Moon Probe "Hakuto" to Challenge 5oom+ Lunar Run

By May 11, 2017 at 11:32 pm


This follows up the earlier episode ("Japan's Maiden Moon Probe Ready for Liftoff Next Year) on Japan's challenge to the world's maiden race on the lunar surface engineered by Google. The liftoff is slated for December 28 this year.

Hakuto, or "white hare", is a gem built by a group of engineers in the 30's - one who has forfeited his steady work just to devote his time and effort to this project; others who cared to contribute their private funds to support it. The liftoff slated for year's end, the project is now in its final stage of preparation.

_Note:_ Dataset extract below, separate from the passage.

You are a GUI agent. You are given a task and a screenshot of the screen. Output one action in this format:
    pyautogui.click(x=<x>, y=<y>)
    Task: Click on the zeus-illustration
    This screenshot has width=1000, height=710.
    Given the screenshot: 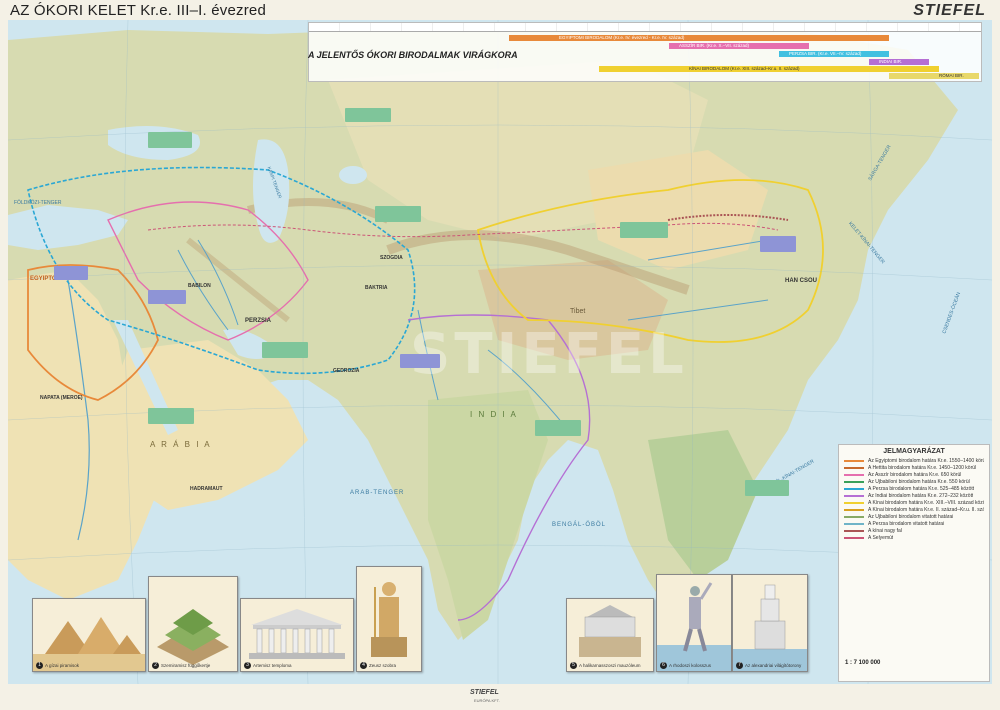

The moon surface fluctuates in temperature - over 100C°in the daytime and way below -150C° at night and intense cosmic rays constantly cover the entire surface. The ground heavily undulates and powdery sands and rocky stretches lie intermixed. Rovers would have a hard time covering the surface if not well equipped to overcome such hindrances.

Harder still, a rover can not afford to topple over, or else there would be little chance of recovering its position. This calls for efficient remote-maneuvering communication skills to keep the vehicles in position.

The nearly complete latest model of Hakuto is a carbon body 58 cm long weighing 4 kilos equipped with five cameras to view 360 degrees all around. It has over 2000 parts, of which 70% consisting of everyday consumer products for cost-saving. The vane wheels allow the vehicle to travel over the sands and a special coating over the outer body cuts off the strong sunlight.

Takeshi Kanda, 37, leader of the Hakuto project, comments:

"A charming fact is that space is yet to have an industry. We develop resources in space and by so doing we can create economy in space.
"My idea is to create a world in space where we humans can build a zone of life, so to say."